ABSTRACT

Introduction It is now nearly 25 years since – on TV screens across the UK – Nick Kamen was seen strolling into a retro-looking launderette and slowly and suggestively removing his clothes, to the soulful soundtrack of Marvin Gaye singing ‘I heard it through the grapevine’. This advert for Levis 501s was so successful that – according to legend – the factories producing the jeans struggled to keep up with the resulting 700 per cent increase in demand. For cultural analysts, however, it was the impact of this advert on representations of men that made it so significant.
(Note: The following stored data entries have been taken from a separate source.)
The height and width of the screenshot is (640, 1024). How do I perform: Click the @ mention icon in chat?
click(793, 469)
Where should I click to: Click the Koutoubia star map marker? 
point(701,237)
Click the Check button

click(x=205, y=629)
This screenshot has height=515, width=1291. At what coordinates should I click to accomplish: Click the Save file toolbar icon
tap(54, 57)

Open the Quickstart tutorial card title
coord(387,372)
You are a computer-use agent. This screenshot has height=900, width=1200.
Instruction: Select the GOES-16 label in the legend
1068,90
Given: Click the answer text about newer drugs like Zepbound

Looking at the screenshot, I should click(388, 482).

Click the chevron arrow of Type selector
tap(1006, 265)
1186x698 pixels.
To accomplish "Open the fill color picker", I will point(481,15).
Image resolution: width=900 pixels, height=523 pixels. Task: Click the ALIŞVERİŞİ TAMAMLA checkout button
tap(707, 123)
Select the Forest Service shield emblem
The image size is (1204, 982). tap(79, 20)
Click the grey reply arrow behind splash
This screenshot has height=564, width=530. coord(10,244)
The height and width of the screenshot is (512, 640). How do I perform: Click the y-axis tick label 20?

It inaugurated – or at least became the iconic example of – an ongoing transformation in depictions of the male body, a shift that seemed to overturn the unwritten rule of visual culture in which, as John Berger famously put it, ‘men look and women appear’. Since that moment back in 1985, men’s bodies have been ‘on display’ in the mediascape as never before: oiled ‘sixpacks’ stare back at us from magazine covers, superwaifs mince along the fashion catwalk, and beautiful young male bodies are offered up for our consumption in any number of advertising campaigns on billboards, television or the cinema screen. Rather than men being simply ‘bearers of the look’ (Mulvey 1975) as an earlier generation of feminist film scholars argued (Kaplan 1987; Doane 1992), men’s bodies are now regularly and routinely portrayed as objects of the gaze, visually depicted for their ‘to-be-looked-at-ness’ (in a manner previously reserved for women).